Der Europäische Gerichtshof für Menschenrechte (EGMR) hat Russland wegen eines Bombenangriffs in Tschetschenien verurteilt. Moskau habe mit dem Angriff eine Mutter und fünf ihrer Kinder getötet, stellte das Gericht am Dienstag fest. Die Straßburger Richter wiesen Moskau an, dem 52 Jahre alten Vater der Kinder 300.000 Euro Schmerzensgeld zu zahlen.
Das Urteil bezieht sich auf einen Angriff der russischen Armee auf das tschetschenische Dorf Rigachoj. Im April 2004 wurden die Frau und die fünf Kinder in ihrem Haus von der Bombe getroffen. Das jüngste der Kinder war erst vier Jahre alt. Der Vater und der älteste Sohn waren zu dem Zeitpunkt nicht zu Hause. Nach russischer Darstellung explodierte in dem Haus ein Sprengsatz.
EGMR glaubt die russische Version nicht
Diese Version bezeichnete der Gerichtshof für Menschenrechte als unglaubwürdig. Die Straßburger Richter warfen Moskau außerdem vor, keine effizienten Ermittlungen über den Vorfall vorgenommen zu haben. Zudem hätten die russischen Behörden dem Gerichtshof nicht alle Unterlagen zur Verfügung gestellt, wie dies die Europäische Menschenrechtskonvention vorschreibe.
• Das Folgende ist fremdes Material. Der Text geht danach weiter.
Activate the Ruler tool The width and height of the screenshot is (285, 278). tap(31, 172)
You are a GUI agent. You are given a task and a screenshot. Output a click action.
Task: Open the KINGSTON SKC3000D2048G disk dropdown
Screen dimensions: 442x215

Russland gehört mit der Türkei zu den Ländern, die in Straßburg am häufigsten verurteilt werden. Im vergangenen Jahr stellte der Gerichtshof 121 Menschenrechtsverletzungen durch Moskau fest. Zahlreiche Fälle betrafen die Verschleppung und Tötung von Zivilisten in Tschetschenien.